Researchers at Proofpoint have identified a new ransomware variant named Ransoc that uses different techniques to extort money from victims. Rather than encrypting a wide range of file types and demanding a ransom payment from the victims to supply a key to unlock data, the victims are blackmailed into making payment.
Ransomware typically locks stored data with powerful encryption. Most common file formats are locked including spreadsheets, documents, images, and database files. Users must pay the ransom demand in order to recover their files. Usually there is an incentive for the victim to act quickly. The attackers usually claim data will be permanently locked if payment is not made within the stipulated time frame – anything from a couple of days to a week after the attack.
If the ransom is paid, the attackers – in theory at least – supply a key to unlock the encryption. However, if a viable backup of the encrypted data exists, the victims can simply restore their files from the backup without having to pay a ransom. Provided of course that the backup has not also been encrypted.
The latest ransomware variant is different and the method used by the attackers makes it extremely likely that victims will pay, even if they have a viable backup of their data.

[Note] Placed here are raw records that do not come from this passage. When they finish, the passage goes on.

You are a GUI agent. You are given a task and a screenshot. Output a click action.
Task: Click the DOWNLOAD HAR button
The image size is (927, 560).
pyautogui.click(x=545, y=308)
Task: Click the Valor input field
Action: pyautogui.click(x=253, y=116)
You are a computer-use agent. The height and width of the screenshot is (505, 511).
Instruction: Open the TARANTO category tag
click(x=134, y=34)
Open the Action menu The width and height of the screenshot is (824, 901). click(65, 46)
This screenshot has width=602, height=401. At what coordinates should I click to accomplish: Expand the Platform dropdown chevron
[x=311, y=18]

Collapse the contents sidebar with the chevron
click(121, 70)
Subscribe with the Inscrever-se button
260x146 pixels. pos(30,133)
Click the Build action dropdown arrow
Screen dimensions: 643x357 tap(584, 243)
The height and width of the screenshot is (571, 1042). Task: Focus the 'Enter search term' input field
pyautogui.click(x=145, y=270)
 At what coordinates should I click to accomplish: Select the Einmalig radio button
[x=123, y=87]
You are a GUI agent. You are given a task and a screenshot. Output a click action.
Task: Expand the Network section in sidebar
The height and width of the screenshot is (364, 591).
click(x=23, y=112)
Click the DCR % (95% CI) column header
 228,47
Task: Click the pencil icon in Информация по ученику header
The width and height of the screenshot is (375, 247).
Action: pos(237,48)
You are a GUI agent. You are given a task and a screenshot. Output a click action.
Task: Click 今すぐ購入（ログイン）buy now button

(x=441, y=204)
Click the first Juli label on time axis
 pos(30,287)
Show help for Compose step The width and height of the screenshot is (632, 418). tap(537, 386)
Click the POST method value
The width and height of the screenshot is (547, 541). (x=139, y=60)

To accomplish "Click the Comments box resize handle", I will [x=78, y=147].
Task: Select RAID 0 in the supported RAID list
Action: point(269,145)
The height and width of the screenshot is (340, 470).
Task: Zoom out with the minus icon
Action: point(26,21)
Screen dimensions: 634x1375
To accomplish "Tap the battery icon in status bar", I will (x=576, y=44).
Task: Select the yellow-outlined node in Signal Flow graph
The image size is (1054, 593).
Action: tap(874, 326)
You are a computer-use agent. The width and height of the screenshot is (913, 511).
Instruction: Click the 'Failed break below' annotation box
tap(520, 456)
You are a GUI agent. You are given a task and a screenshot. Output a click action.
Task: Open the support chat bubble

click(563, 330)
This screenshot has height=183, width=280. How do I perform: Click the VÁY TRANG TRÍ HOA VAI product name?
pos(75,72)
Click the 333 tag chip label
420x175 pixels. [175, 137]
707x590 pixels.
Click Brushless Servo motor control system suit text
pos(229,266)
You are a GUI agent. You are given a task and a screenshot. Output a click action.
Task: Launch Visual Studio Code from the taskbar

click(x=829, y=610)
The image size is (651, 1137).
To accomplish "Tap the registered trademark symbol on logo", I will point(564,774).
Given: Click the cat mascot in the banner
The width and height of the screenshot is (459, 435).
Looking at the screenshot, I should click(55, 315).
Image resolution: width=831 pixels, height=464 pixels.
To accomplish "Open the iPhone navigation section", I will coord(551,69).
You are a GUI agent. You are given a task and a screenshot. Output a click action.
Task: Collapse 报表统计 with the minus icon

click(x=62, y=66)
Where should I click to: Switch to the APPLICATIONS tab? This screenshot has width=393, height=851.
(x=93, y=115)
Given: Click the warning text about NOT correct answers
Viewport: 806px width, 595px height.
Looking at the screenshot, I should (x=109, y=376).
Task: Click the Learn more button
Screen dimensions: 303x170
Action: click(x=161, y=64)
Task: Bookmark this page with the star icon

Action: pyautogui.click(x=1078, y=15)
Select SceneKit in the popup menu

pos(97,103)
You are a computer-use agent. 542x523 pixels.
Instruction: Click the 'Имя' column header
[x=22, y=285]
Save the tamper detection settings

Ransoc ransomware targets pedophiles and other individuals who have illegal material stored on their computers. The ransomware is spread using malvertising on adult websites to increase the likelihood of identifying targets.
The ransomware scrapes Skype accounts and social media profiles and gathers personal information about the victim. The victim’s computer is also scanned for illegal material such as torrent files. Scans are also performed for strings associated with child pornography.
If illegal material is discovered, the attackers use a screen locker to prevent the user from gaining access to their files. The screen locker includes information that has been gathered from the victim’s social media accounts. The screen locker is customized based on the type of material found on the device and the victim is told they must pay a penalty fine for conducting illegal activities.
Victims are made to think that access to their social media accounts – and friend lists – has been gained. The users are also threatened with criminal prosecution and told they will have to face a trial if they do not pay the ransom demand. The attackers also threaten name and shame the victim by publishing the information found on the victim’s computer.
The intention is not to lock the users’ files, but to cause irreparable damage to victims’ reputations. Reputation damage is likely to be far more harmful than the loss of any illegal material on victims’ devices.
Interestingly, victims are told that if they stop their illegal online activities, their ransom payment will be refunded. Provided that the victim is not caught again within 180 days. The attackers also appear to be confident that their victims will not contact law enforcement. Ransom payments are not requested in the virtually untraceable Bitcoin currency, instead payment is made via credit card. Credit card payments can be easily traced by law enforcement but it is unlikely that the attack will ever be reported.
Ransomware that blackmails users into making payment is likely to become much more prevalent in the future as more users’ take steps to reduce risk by backing up their data.